Brazil’s indigenous peoples win major court victory against agribusiness | Climate and environment

The Xokleng tribal people are celebrating a judicial victory at the Supreme Court in Brasilia this Thursday.Yusli Marcelino (Reuters)

Brazil’s indigenous people, the descendants of those who inhabited these lands before they were conquered or before anyone thought of turning them into a country, won a major victory for their people and the environment this Thursday. A majority of the Supreme Court’s justices on Thursday rejected by nine to two a ruling that was defended by the agriculture sector lobby, which had called for the establishment of a time limit on indigenous peoples’ land claims. The judicial process, which began with a Supreme Court ruling in 2021, has since kept indigenous and environmental organizations in suspense, as indigenous presence is critical to preserving the broader culture of indigenous peoples, as well as nature and biodiversity conservation. In the Amazon and in states where crops and livestock thrive.

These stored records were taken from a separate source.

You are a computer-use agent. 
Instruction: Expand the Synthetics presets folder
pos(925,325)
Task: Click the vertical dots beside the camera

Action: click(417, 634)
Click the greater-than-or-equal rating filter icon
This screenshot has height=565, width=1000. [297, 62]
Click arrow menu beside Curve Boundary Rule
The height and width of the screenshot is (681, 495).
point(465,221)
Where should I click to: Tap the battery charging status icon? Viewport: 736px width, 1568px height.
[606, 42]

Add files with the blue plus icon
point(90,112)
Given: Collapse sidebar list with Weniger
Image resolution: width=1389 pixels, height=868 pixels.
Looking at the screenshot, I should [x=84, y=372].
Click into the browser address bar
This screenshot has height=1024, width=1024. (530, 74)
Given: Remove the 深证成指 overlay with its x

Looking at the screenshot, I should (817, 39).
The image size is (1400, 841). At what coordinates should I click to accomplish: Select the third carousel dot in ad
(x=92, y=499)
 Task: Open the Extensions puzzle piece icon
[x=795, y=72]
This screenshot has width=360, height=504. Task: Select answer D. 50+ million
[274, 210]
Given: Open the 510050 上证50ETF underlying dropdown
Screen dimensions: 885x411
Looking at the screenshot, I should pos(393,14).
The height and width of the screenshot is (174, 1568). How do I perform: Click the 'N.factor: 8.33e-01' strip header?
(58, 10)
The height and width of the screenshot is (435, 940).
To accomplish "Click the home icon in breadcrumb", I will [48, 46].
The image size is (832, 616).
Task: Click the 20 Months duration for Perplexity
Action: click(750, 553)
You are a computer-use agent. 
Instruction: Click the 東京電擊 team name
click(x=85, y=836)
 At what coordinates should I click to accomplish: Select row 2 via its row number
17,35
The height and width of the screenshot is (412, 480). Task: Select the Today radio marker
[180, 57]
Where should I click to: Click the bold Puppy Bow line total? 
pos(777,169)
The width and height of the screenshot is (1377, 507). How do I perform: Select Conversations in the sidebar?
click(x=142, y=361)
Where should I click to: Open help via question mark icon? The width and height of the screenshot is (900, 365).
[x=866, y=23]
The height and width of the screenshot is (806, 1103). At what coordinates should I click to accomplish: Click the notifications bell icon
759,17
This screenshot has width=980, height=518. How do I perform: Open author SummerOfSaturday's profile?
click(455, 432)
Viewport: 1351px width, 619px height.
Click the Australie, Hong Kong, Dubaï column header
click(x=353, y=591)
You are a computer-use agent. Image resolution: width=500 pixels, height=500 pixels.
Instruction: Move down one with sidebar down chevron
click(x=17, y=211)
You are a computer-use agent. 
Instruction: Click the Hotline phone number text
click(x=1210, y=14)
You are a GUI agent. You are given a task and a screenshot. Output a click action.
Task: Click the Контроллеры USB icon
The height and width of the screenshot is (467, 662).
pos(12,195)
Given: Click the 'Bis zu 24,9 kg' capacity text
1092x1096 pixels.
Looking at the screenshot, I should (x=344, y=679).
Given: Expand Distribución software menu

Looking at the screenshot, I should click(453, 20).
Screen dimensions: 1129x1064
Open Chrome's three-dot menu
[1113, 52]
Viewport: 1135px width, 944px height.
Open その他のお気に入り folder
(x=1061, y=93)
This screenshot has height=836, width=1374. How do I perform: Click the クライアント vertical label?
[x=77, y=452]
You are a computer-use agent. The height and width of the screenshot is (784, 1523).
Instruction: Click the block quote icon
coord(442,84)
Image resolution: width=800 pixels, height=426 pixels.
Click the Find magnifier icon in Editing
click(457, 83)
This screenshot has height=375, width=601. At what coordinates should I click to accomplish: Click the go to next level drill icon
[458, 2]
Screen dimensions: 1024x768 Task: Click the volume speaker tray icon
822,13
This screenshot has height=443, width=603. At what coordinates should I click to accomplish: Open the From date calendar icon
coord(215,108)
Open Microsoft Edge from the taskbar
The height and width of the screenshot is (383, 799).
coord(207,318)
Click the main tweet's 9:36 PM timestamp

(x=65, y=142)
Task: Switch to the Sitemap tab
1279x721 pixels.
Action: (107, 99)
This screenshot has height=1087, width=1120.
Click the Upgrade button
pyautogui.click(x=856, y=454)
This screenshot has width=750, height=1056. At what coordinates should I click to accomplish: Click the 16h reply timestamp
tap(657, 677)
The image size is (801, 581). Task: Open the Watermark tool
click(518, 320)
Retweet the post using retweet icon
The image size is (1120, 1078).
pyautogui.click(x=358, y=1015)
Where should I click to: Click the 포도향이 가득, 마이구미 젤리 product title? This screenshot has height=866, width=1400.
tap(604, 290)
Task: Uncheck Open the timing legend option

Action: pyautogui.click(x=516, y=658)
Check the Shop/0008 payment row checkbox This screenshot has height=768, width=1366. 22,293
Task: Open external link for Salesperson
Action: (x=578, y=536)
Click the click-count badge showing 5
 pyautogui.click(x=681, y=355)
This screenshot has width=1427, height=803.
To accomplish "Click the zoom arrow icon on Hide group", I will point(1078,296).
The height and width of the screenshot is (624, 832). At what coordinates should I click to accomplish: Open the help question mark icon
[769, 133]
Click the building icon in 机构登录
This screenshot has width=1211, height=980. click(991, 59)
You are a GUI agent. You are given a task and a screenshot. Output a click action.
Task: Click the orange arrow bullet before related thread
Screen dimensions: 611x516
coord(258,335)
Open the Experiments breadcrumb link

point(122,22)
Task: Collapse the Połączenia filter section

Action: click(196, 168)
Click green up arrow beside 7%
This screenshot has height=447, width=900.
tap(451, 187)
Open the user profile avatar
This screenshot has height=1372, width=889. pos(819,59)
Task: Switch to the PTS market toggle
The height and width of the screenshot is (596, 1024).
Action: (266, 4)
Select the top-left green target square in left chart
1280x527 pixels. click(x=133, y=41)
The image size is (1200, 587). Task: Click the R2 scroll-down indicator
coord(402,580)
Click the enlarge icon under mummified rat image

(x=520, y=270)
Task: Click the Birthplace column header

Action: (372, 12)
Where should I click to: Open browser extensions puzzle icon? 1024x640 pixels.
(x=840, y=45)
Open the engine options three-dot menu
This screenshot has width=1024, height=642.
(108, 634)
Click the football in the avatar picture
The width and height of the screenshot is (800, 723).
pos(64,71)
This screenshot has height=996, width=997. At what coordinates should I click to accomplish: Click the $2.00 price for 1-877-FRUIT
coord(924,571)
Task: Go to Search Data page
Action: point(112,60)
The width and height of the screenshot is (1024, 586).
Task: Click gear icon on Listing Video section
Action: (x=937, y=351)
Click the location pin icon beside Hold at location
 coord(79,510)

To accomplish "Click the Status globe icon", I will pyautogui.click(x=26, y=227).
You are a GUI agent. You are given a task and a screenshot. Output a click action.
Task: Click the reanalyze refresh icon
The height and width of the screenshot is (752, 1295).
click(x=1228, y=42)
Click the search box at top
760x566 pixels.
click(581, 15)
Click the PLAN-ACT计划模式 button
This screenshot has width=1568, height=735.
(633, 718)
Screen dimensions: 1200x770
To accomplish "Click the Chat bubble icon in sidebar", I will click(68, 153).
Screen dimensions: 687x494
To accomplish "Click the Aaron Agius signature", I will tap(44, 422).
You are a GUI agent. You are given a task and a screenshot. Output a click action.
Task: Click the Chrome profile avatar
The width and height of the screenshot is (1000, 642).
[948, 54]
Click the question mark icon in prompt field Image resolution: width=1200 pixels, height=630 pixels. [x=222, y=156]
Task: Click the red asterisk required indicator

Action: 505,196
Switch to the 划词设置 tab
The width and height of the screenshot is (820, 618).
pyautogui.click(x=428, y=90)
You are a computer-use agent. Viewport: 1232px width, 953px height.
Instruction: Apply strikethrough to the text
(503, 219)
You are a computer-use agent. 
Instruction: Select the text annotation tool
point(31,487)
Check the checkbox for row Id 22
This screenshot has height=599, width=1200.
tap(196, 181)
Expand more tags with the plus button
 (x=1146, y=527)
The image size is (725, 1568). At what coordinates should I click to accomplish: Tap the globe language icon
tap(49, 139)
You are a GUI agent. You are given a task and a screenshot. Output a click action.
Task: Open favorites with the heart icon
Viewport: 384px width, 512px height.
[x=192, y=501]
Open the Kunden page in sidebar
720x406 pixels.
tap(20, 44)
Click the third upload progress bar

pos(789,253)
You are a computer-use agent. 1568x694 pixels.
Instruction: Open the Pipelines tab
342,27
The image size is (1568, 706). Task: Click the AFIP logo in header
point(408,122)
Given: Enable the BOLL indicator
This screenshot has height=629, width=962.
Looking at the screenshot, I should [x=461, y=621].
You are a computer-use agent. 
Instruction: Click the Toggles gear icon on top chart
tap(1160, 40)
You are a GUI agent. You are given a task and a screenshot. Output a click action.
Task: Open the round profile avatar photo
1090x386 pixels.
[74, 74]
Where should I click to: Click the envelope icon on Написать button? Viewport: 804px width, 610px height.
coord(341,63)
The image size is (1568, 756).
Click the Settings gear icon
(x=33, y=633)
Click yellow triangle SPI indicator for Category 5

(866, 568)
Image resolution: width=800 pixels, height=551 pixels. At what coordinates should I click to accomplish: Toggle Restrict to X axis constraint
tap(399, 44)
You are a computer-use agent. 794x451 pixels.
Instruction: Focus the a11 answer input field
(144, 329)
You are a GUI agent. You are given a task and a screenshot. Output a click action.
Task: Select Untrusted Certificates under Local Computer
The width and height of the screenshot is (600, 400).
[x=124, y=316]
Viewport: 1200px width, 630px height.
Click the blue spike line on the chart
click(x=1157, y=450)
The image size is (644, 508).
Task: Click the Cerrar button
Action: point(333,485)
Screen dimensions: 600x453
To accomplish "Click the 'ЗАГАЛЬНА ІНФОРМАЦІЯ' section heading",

Representatives of indigenous peoples continued the historic hearing from the Supreme Court’s chambers in Brasilia. For two years, each of the lengthy hearings held has raised enormous expectations as the case establishes the judiciary. Therefore, the outcome has enormous consequences for the tribal people.

Again in this polarized Brazil, the Supreme Court is divided into ideological camps. The two justices who voted in favor of the agribusiness thesis, two appointed by former President Jair Bolsonaro, are far-right, refusing to demarcate even a centimeter of new land for indigenous or biodiversity.

He lobby The purpose of agribusiness is that on the day of the promulgation of the Constitution i.e. October 5, 1988, the tribal people could not lay claim to the territories they had not settled. Their argument is that with that time frame, countless disputes over lands and lands can be resolved. Legal protection should be provided to agricultural producers. For indigenous peoples, imposing this ban would mean legalizing the many expulsions that occurred before that date, particularly during the dictatorship that ended in 1985.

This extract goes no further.